Abstract: Cryopreservation of Arabian stallion semen is important in order to improve the function and fertility of frozen/thawed semen in this breed. Objective: To investigate the effects of centrifugation, type of semen extenders, and type of cryoprotectants on the quality of frozen/thawed Arabian stallion spermatozoa. Methods: Semen samples collected from four adult Arabian stallions (one ejaculate per week for 10 consecutive weeks) were either processed directly without centrifugation (no centrifugation; NC) or subjected to centrifugation on the gel-free fraction. Centrifugation protocols were divided into six categories; 600 x g for 10 min (C1), 600 x g for 15 min (C2), 900 x g for 10 min (C3), 900 x g for 15 min (C4), 1200 x g for 10 min (C5), or 1200 x g for 15 min (C6) (Experiment 1). Two semen extenders, INRA-82 and modified Kenney's were compared (Experiment 2). Three different cryoprotectants, [namely 5% glycerol, 5% dimethylformamide (DMF) and 2.5% glycerol] plus 2.5% DMF were used (Experiment 3). Following freezing and thawing, motility, viability, plasma membrane integrity, acrosome status and viability index were evaluated. Results: Centrifugation at 600 x g for 15 min before cryopreservation increased (P< 0.05) sperm motility, viability, membrane integrity and percentage of spermatozoa with intact acrosome compared to other centrifugation protocols.
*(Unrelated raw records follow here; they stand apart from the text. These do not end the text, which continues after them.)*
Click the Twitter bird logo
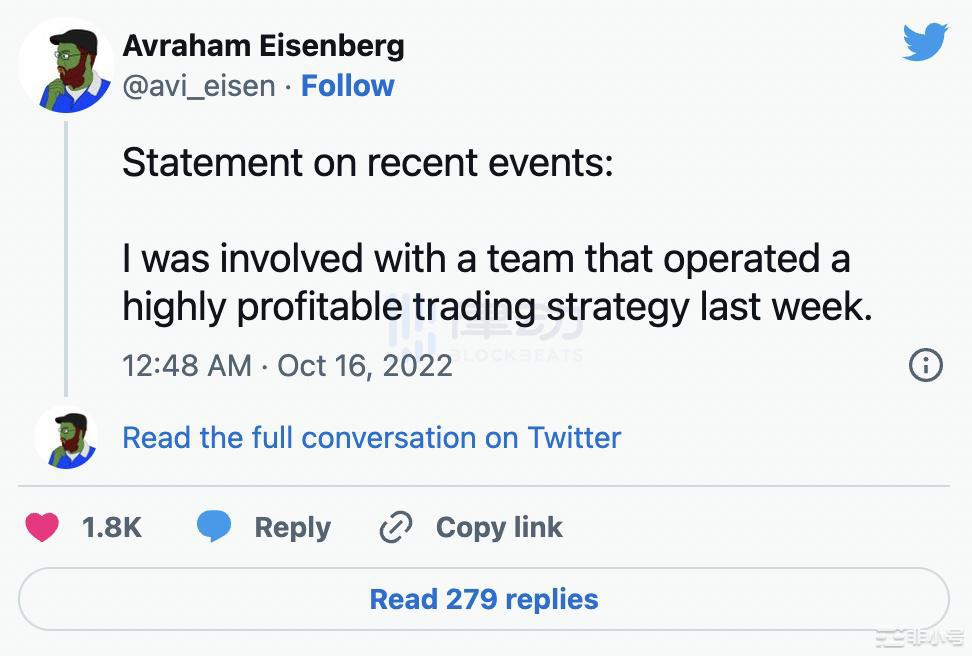Image resolution: width=972 pixels, height=656 pixels. pyautogui.click(x=924, y=41)
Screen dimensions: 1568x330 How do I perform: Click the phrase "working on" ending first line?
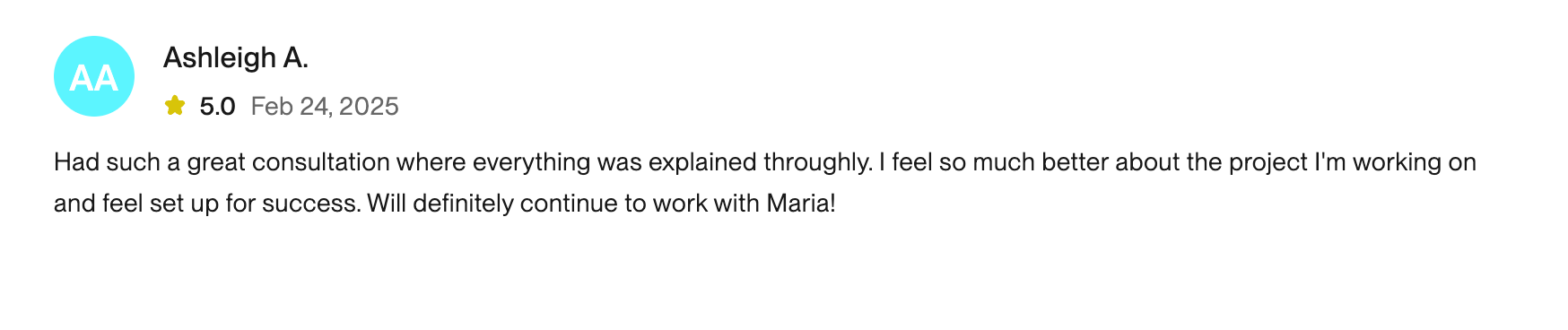coord(1415,163)
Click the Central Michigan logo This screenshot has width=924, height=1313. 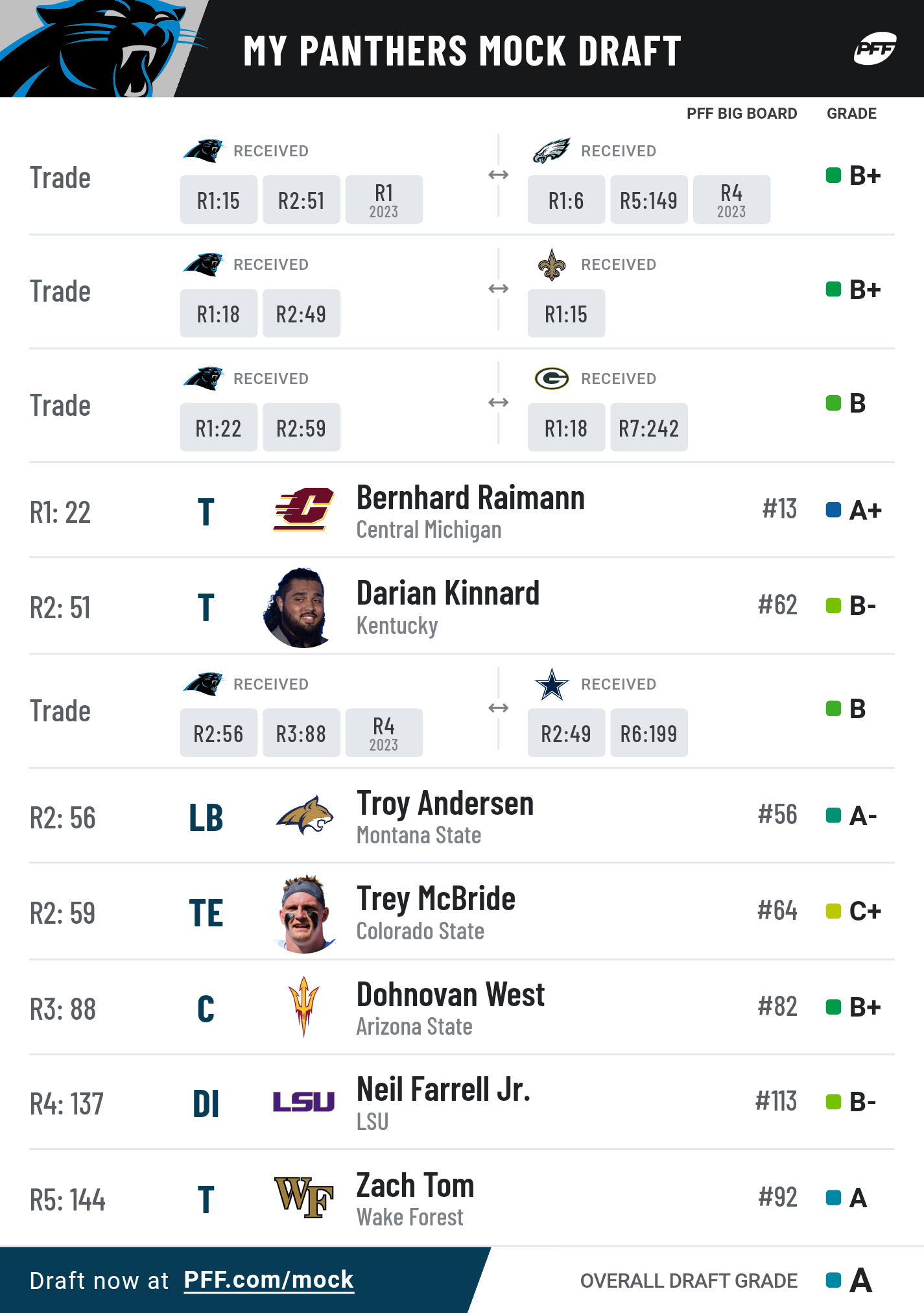point(303,510)
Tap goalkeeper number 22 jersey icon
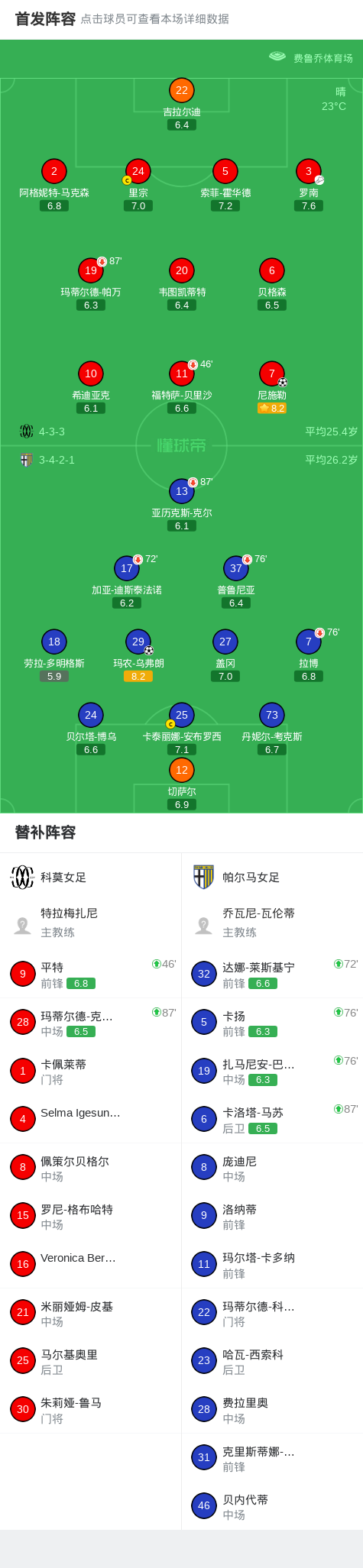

Dilution of Arabian stallion semen with INRA-82 before cryopreservation improved (P< 0.05) sperm quality after freezing and thawing compared to modified Kenney's extender. Supplementation of semen diluent INRA-82 with 5% DMF improved (P< 0.05) the quality of frozen/thawed Arabian stallion spermatozoa compared to 5% glycerol. Conclusions: These findings suggest that optimized conditions such as centrifugation, types of semen extenders and cryoprotectants play an important role in processing Arabian stallion spermatozoa for cryopreservation.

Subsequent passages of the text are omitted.